### EXERCISE PASSAGE:
=======

US20110156390A1

US20110156390A1 - Method for controlling a wind turbine

Info

Publication number: US20110156390A1
Application number: US12/999,372
Authority: US
Inventors: Jesús Mayor Lusarreta; Iker Garmendia Olarreaga; Jorge Acedo Sánchez; Ainhoa Cárcar Mayor; David Solé López; Susana Simón Segura; Mikel Zabaleta Maeztu; Josu Elorriaga Llanos
Original assignee: Ingeteam Energy SA
Current assignee: Ingeteam Power Technology SA
Priority date: 2008-06-26
Filing date: 2009-06-24
Publication date: 2011-06-30
Also published as: ES2331285B1; EP2325479A1; WO2009156540A1; EP2325479A4; EP2325479B1; ES2748296T3; ES2331285A1

Abstract

The proposed invention describes an alternative for machines with at least one power unit (101) formed by at least one first electronic converter (106) connected to the rotor (109) of the generator, at least one second electronic converter (107) capable of supplying or drawing off the power which the latter is using or producing, and at least one continuous bus (108); with the proposed method it is possible to control the power of the rotor (109), modifying the synchronization speed of the asynchronous generator (103) when it is disconnected from the electrical network supply (102), by means of variation of the frequency of the currents in the rotor (109) which are generated by the first electronic converter (106).

=======

### INFORMATION SUPPLIED:
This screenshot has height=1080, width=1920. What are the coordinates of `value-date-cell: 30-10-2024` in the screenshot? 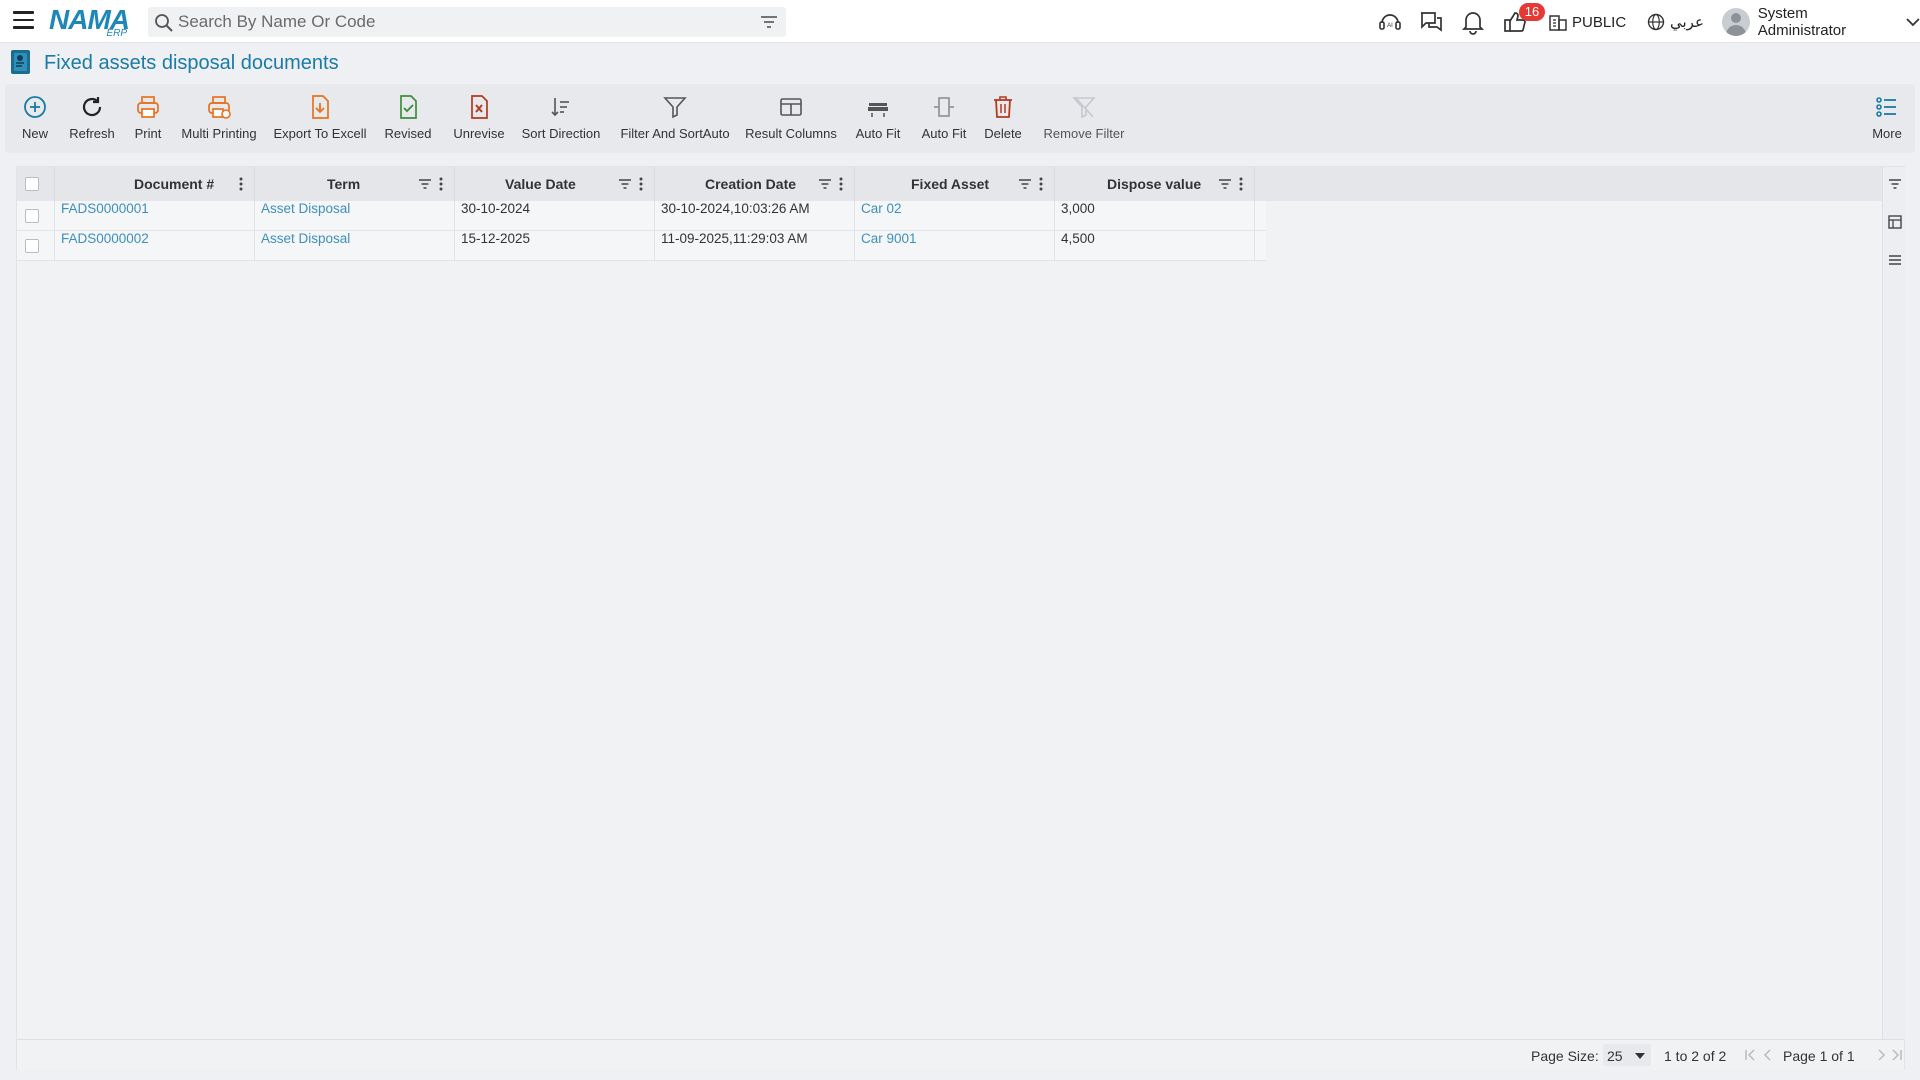 It's located at (555, 216).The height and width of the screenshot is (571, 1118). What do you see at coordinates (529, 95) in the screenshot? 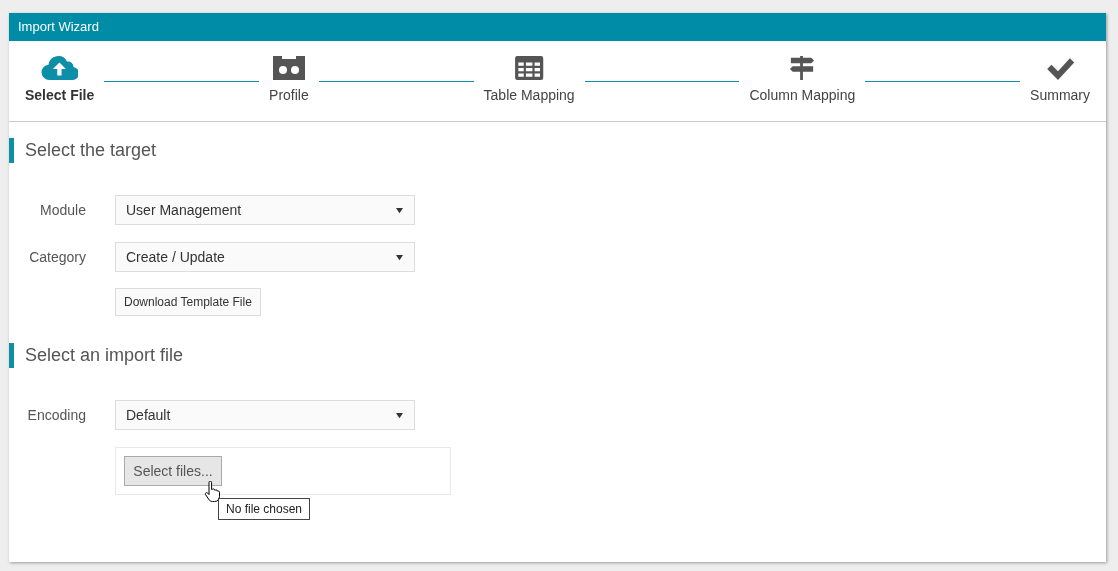
I see `step-label: Table Mapping` at bounding box center [529, 95].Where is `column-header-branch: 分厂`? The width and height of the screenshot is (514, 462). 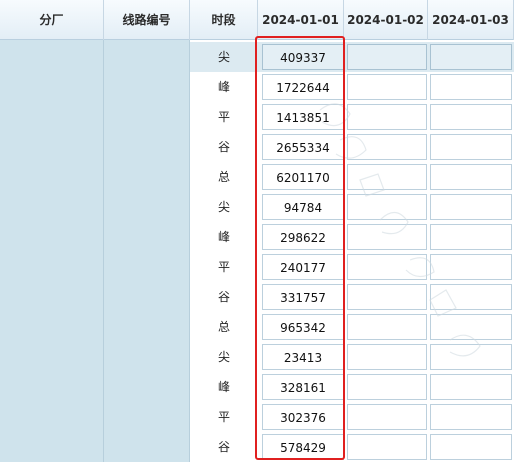 column-header-branch: 分厂 is located at coordinates (52, 20).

=======

### STUDY QUESTIONS:
1 - According to the wind turbine patent abstract, how does the method change the synchronization speed of the asynchronous generator when the generator is disconnected from the electrical network supply? Answer in one to three sentences.
2 - Proceed with the wind turbine patent abstract, writing on from the end of its final sentence.

### ANSWERS:
1 - The method changes the synchronization speed by varying the frequency of the currents in the rotor. The first electronic converter, which is connected to the rotor, generates these currents, so the method can control the rotor's power.

2 -
Description

OBJECT OF THE INVENTION

The present invention relates to a method for controlling the power of a wind turbine, particularly of those comprising a doubly-fed generator, usually connected to an electrical network.

BACKGROUND OF THE INVENTION

In recent years the number of aerogenerators and wind farms connected to the electrical network has significantly increased. For this reason, the level of demand for these machines has increased by listing a number of performance requirements to improve the efficiency of the aerogenerator preventing mechanical stresses and obtaining a quick response in the presence of disturbances in the electrical network.
Currently, there are different solutions in the state of the art that meet the established performance requirements when failures in the network occur.
For example, the invention EP0984552B1 (Alstom) describes the connection of some resistors to the stator such that the actuation on these resistors, when the machine has been disconnected from the electrical network, for example following the occurrence of a failure therein, enables the turbine and generator voltage to be controlled.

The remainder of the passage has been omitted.